I gasp and point to a few dark figures lingering outside the tree line. We stop walking and strain our eyes-- a family of deer. My heart starts to beat again, and we tiptoe forward.
Chris and I were on a nighttime walk. The riverside path was strangely dark for somewhere nestled into the middle of Atlanta. There were no lampposts, no street lights, nothing but our eyes gradually adjusting to the darkness around us.
Then, about an hour into our walk, we saw them. A family of deer: mom, dad, and three babies, just a few feet away from the path. We stared at them, they stared at us, and gradually, when they decided we weren't dangerous, they returned to munching the grass.
"Come on let's go closer!" Chris tugs my hand.
"No!

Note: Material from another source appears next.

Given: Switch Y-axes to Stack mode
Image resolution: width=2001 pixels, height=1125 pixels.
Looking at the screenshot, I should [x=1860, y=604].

You'll scare them!" I whisper hoarsely. "Don't make them think we're dangerous!"
"But they don't think we're dangerous, otherwise they would've already run. Besides, don't you want to get closer? What if you could get close enough to pet them?"
"That won't happen."
"You won't know until you try."
I didn't want to go, but I had to admit the idea of being friends with deer intrigued me. So we slowly moved forward. They looked up at us. We stopped. They kept eating. We stepped towards them again, and they stopped again.
We kept up this dance until we were close enough to see the outline of their bristled hair in the darkness. And then, in one sudden motion, they all bounded off into the woods leaving us alone in the dark field.

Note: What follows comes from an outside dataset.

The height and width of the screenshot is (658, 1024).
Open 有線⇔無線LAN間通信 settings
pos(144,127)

As Chris and I walked back to the path in defeat, I couldn't help but think that our relationships with humans aren't much different. We long for intimacy and closeness with each other, we want to be able to reach out and touch those around us. And yet, life has taught us to be wary.
We eye each other in the grey darkness, unsure of whether we want to let each other in. And we timidly take steps towards one another because we fear we won't be welcomed.
Our relationships with others, just like our friendship with deer, was destroyed in the Garden of Eden.
Thin places don't have to be lonely places
"I've realized something," my best friend's voice came over the phone. "I've realised I keep missing my friendships back in college and wishing I was back there. But now, here in a new city, I'm not letting people into my life. Not really."
I know what she means. When we're younger for some reason it's easier to confide in one another. We share secrets like trading cards, and unwittingly let people into our lives.
When did it become so hard? When did the walls go up? When did this thin place also become a lonely place with no one who really knows how you feel?
I hear my husband's words ringing in my ears as we walk home, you won't know unless you try.
How would I know who wants to be my friend, who wants to share my burdens, or wants to take my hand, unless I offer it to them? I get tripped up by pride and tackled by fear.
Thin places don't have to be lonely places. Together we can press up towards the heavens, our hands in others' hands, if we're only brave enough to reach out and grab them.